Anybody else watch it? Only lasted 10 episodes -- a grubby historical series (on the order of Vikings or Lost Kingdom) from Kurt Sutter, the guy who did Sons of Anarchy, and yes, it's pretty much exactly what you'd imagine based on that description. It's streaming on Hulu.I'm currently in episode 7. It's not great, necessarily, but there are certainly worse ways to spend your time.
S.E. wrote: "@Joe, I'm curious about your take on Harrow the Ninth"I liked Gideon the Ninth a whole lot, but wasn't sure how she'd be able to continue the story. I'm currently only a few chapters into Harrow, but I'm starting to develop theories.
Not exactly S&S (although closer than you might think), but I just started Harrow the Ninth. Before which I read In an Absent Dream and Come Tumbling Down, the two most recent in Seanan McGuire's Wayward Children series.
OK, after spending two full weeks in Byzantium (which I don't regret in the slightest), I read The Order of the Pure Moon Reflected in Water, which I loved -- had a very deliberate wuxia vibe to it, although obviously with more focus on the characters than on the flying through trees and kicking each other, and started Gentlemen of the Road, which is historical, not S&S, but Michael Chabon definitely seems to be riffing on, say, Fafhrd & the Gray Mouser and other well-worn S&S tropes.
Happily, I still have my original Flashing Swords paperbacks, so I'll just go ahead and reread those if the urge overtakes me.
I've watched all of Vikings, but need to add Last Kingdom to the mix. Maybe after I finish my current watch of S2 of Into the Badlands, which I suspect would be relevant to the interests of many folks here.
Started Robert M. Price's anthology The Mighty Warriors, not least because it has a David C. Smith story in it.
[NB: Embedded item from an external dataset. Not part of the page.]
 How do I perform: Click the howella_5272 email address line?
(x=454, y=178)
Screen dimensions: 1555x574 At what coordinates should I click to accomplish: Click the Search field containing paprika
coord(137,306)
Christian wrote: "I can see why.Currently halfway through Warlord of Mars and the relentless pace carries on. I also like how it didn't start on present day Earth, just BOOM, John Carter on the hunt. ..."
The sheer level of invention in those 100+ year old books is astonishing.
Oh, I have one! Thieves and assassins -- Among Thieves, The Book of Jhereg, Broken Blade, Thieves' World, etc.
Any of those would make me happy. Nothing else springing to mind immediately, but I'll let it percolate.
IIRC, John Carter and the Giant of Mars (the first half of the JCoM book) was written by one of his sons and originally published as an illustrated Little Big book or something like that? And it breaks canon in almost every paragraph -- aeroplanes, ray guns, telescreens ...The second half of the JCoM book (Skeleton-Men of Jupiter) is at least passable, but it's incomplete -- it looks like it was intended as the first of another series of linked novellas a la Llana of Gathol and, I think, at least one of the later Tarzan and one of later Pellucidar books.
My personal favorites after the core 3 are The Chessmen of Mars and A Fighting Man of Mars.
All of Burroughs' series had this problem where they'd eventually start to sag, but I think the Mars books maintained the highest level of quality up through the end. The only real stinker is the first part of John Carter of Mars, and I believe that was actually ghost-written by his son. A few of the other tail-end books (Synthetic Men of Mars and Llana of Gathol) aren't great, but they're at least readable.
I already preordered the second set of Tarzan hardcovers (gotta lock in that 4-for-the-price-of-3 deal).I keep wanting official ERB-sanctioned eBook editions -- pretty much everything is already available for Kindle, but it's all based on Gutenberg scans &c., so the quality is ... sketchy. I'd be happy to pay for them!